Department of Pulmonary Circulation, Thromboembolic Diseases and Cardiology, Centre of Postgraduate Medical Education, European Health Centre Otwock.
Department of Lung Cancer and Chest Tumors, The Maria Skłodowska-Curie Memorial National Oncology Institute, Warsaw, Poland.
Adv Respir Med. 2021;89(3):311-315. doi: 10.5603/ARM.a2021.0010. Epub 2021 Apr 19.
Lung cancer surgery is a well-known risk factor for venous thromboembolism. Thus, standard care involves the use of pharmacological and mechanical prophylaxis until discharge from the hospital. Pulmonary artery stump thrombosis (PAST) is a rare condition which can develop months to years after lung cancer surgery. This report describes a patient diagnosed with PAST and the decisions that were made regarding his treatment.
A 67-year-old male was diagnosed with lung cancer due to shortness of breath, dry cough, hemoptysis, and typical chest computed tomography (CT) findings. He underwent right lower lobectomy and mediastinal lymphadenectomy by video-assisted thoracoscopic surgery. The procedure was complicated by the development of a right pleural empyema. After pleural drainage and an antibiotic regimen, he was discharged from the hospital with further improvement. A follow-up CT pulmonary angiography performed three months after lobectomy revealed thrombosis in the right lower lobar pulmonary artery stump. The patient had no symptoms. The attending physician decided to use anticoagulants. Consequently, the patient received low molecular-weight heparin subcutaneously for one month and a non-vitamin-K antagonist oral anticoagulant (NOAC) for the following 5 months. A CT scan performed after 3 months of anticoagulation showed complete resolution of stump thrombosis. Subsequent examinations showed no recurrence of either lung cancer or artery stump thrombosis and no anticoagulant-related bleeding.

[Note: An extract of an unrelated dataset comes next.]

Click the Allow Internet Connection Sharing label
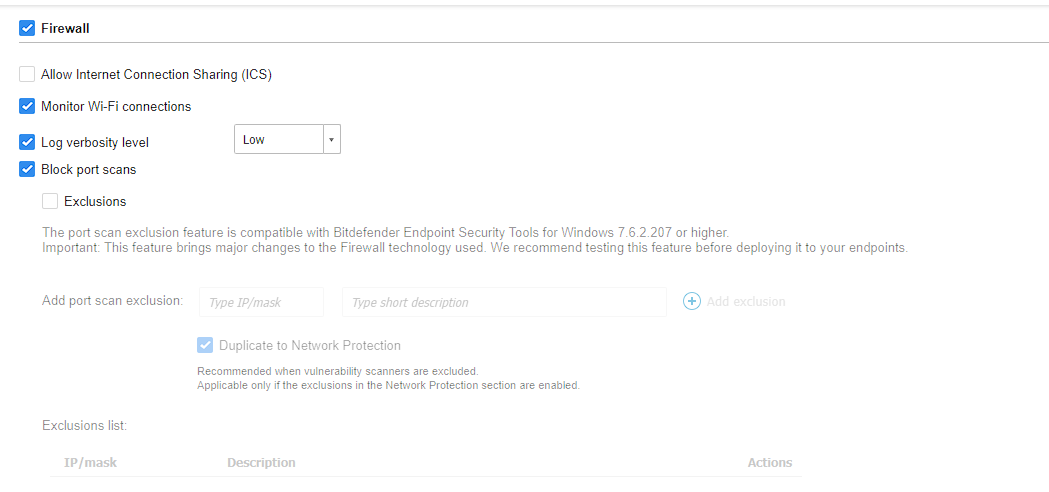 pos(156,74)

Pulmonary artery stump thrombosis can develop after lung cancer surgery. This complication is uncommon and the prognosis is favorable in most treated cases. However, thrombosis may progress, and pulmonary embolism or chronic thromboembolic pulmonary hypertension may develop. Decisions about instituting anticoagulation therapy and its duration are made on an individual basis after considering both the benefits and the potential risks.
肺癌手术是静脉血栓栓塞的已知危险因素。因此,标准治疗包括使用药物和机械预防措施,直到从医院出院。肺动脉残端血栓形成(PAST)是一种罕见的疾病,可在肺癌手术后数月至数年后发生。本报告描述了一名诊断为 PAST 的患者,以及针对其治疗做出的决策。
一名 67 岁男性因呼吸急促、干咳、咯血和典型胸部计算机断层扫描(CT)表现而被诊断为肺癌。他接受了电视胸腔镜辅助右下肺叶切除术和纵隔淋巴结切除术。手术过程中出现右侧脓胸。在进行胸腔引流和抗生素治疗后,他出院并进一步好转。右下肺叶切除术后三个月进行的 CT 肺动脉造影显示右肺下叶肺动脉残端血栓形成。患者无症状。主治医生决定使用抗凝剂。因此,患者接受了一个月的皮下低分子肝素和随后 5 个月的非维生素 K 拮抗剂口服抗凝剂(NOAC)治疗。抗凝 3 个月后的 CT 扫描显示残端血栓完全溶解。随后的检查显示,肺癌或动脉残端血栓均无复发,也无抗凝相关出血。
肺癌手术后可能会发生肺动脉残端血栓形成。这种并发症并不常见,大多数治疗后的预后良好。然而,血栓可能会进展,可能会发生肺栓塞或慢性血栓栓塞性肺动脉高压。在考虑到获益和潜在风险后,会根据个体情况决定是否开始抗凝治疗及其持续时间。